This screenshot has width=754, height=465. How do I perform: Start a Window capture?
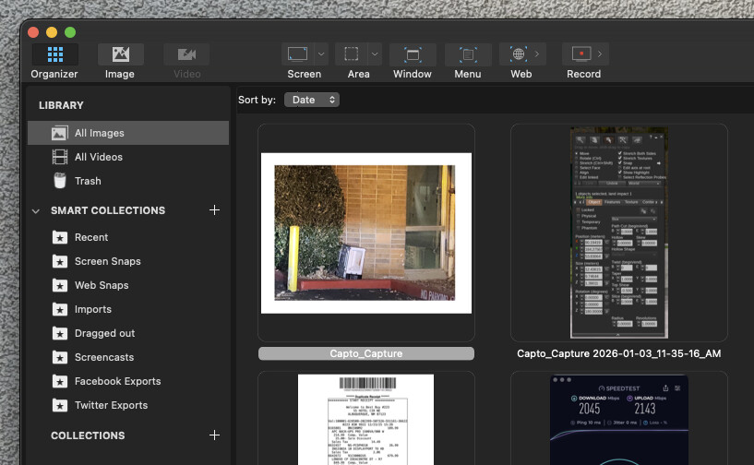(413, 54)
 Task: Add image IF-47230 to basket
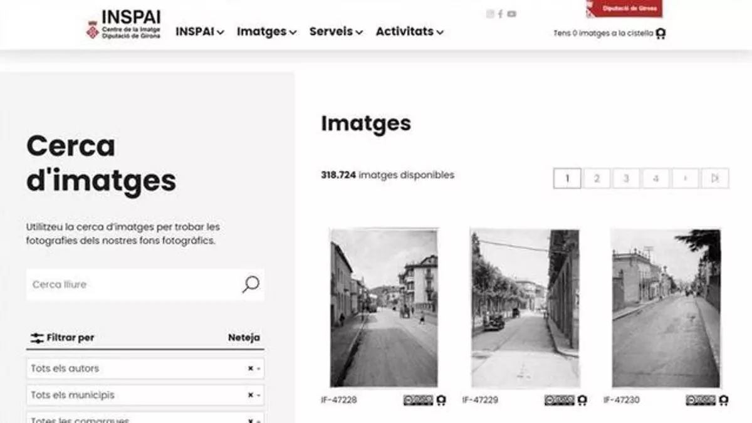coord(724,400)
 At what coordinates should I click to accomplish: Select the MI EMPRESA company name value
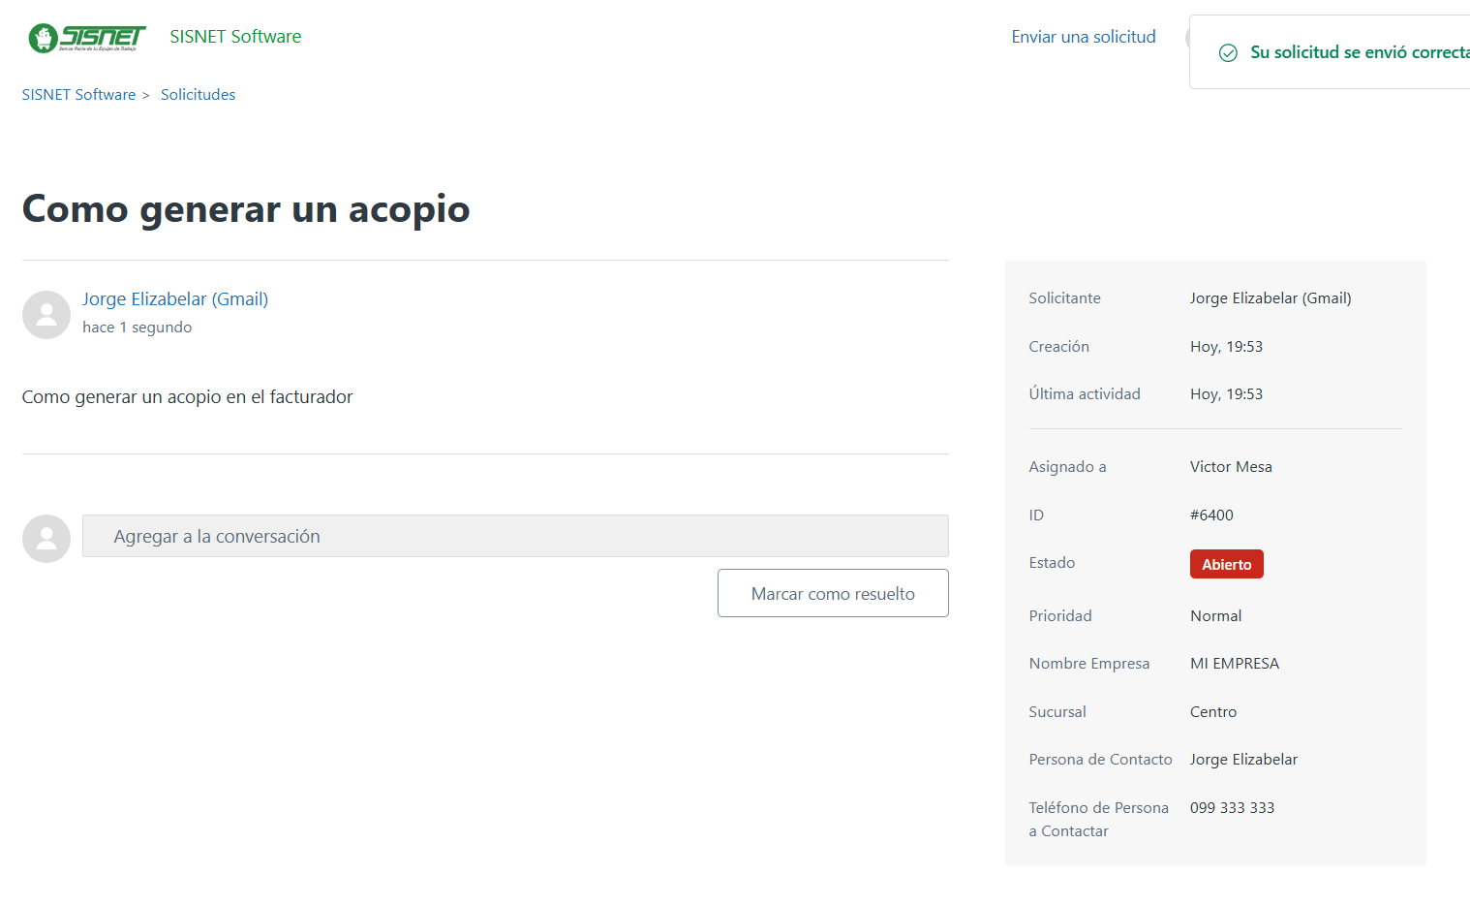click(1235, 664)
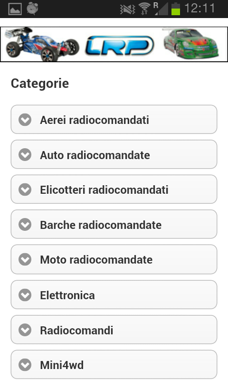228x380 pixels.
Task: Open the alarm clock status icon
Action: 32,9
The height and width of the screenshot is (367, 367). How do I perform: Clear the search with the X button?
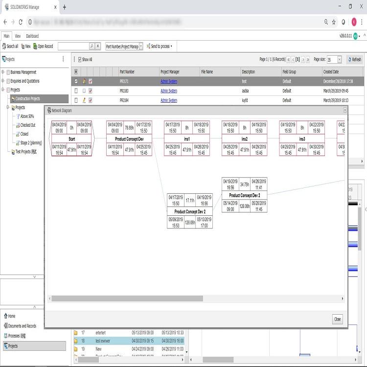(x=98, y=46)
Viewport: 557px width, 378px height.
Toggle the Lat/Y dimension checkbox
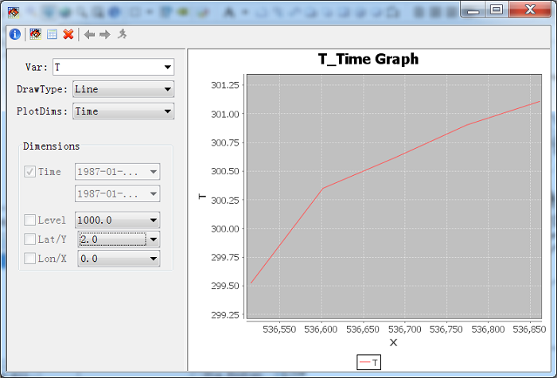(x=29, y=239)
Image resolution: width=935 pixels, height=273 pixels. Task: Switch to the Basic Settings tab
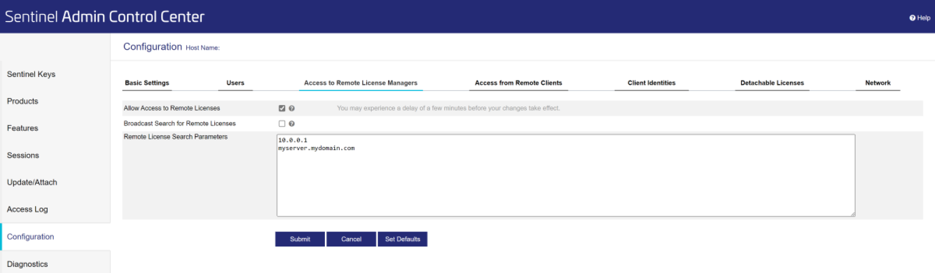tap(147, 83)
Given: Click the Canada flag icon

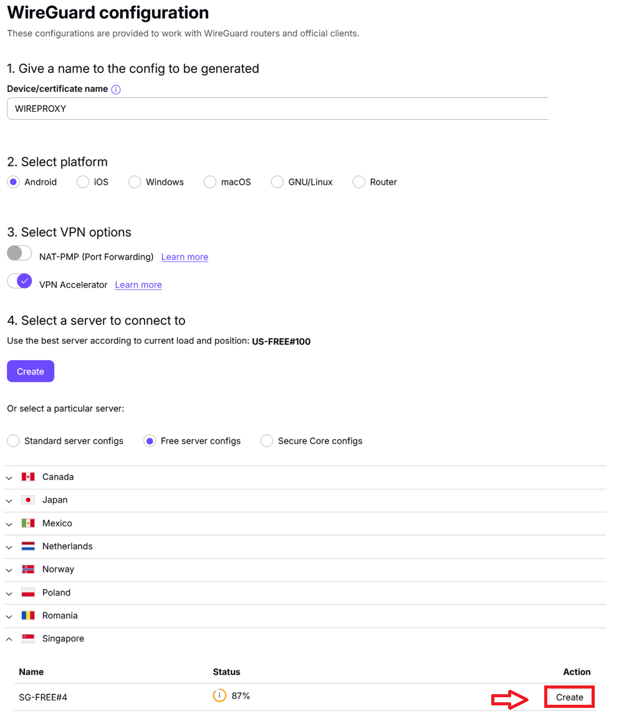Looking at the screenshot, I should [28, 477].
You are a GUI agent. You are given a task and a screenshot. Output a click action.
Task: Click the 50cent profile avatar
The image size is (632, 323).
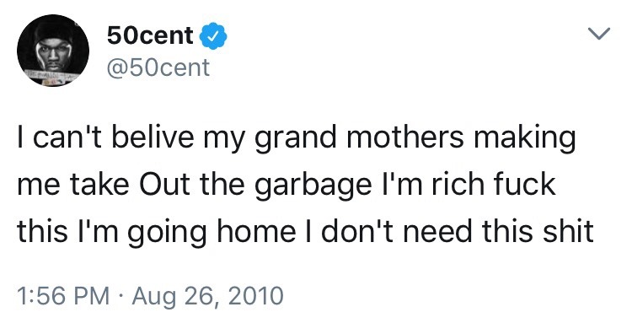point(53,51)
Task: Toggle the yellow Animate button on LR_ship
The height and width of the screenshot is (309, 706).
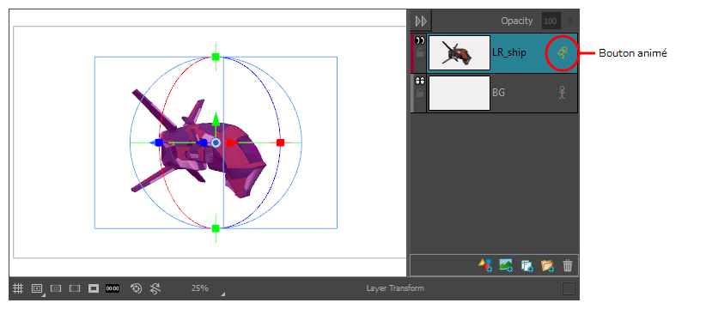Action: [563, 53]
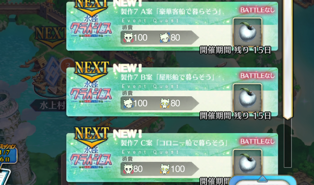This screenshot has height=185, width=314.
Task: Tap yellow-eyed bear 100 cost icon in C案
Action: click(x=165, y=169)
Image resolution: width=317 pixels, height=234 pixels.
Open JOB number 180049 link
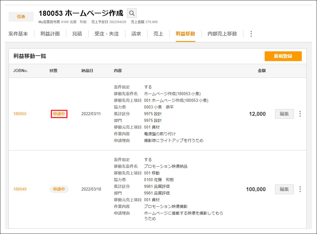tap(20, 189)
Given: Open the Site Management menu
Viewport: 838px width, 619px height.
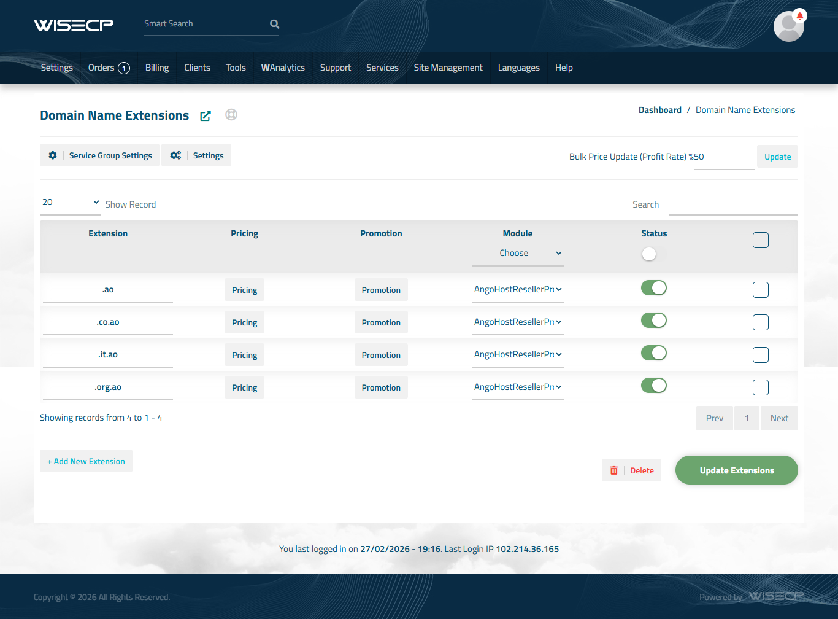Looking at the screenshot, I should (448, 68).
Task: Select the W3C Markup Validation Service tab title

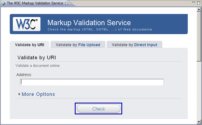Action: (x=35, y=3)
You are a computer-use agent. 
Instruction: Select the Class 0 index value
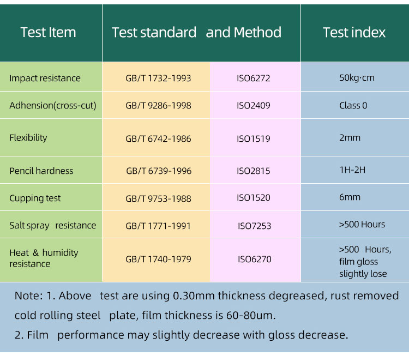tap(353, 105)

⁂

Take each line above that contains "agent" and copy it out.

→ SOLUTION
You are a GUI agent. You are given a task and a screenshot. Output a click action.
You are a computer-use agent. 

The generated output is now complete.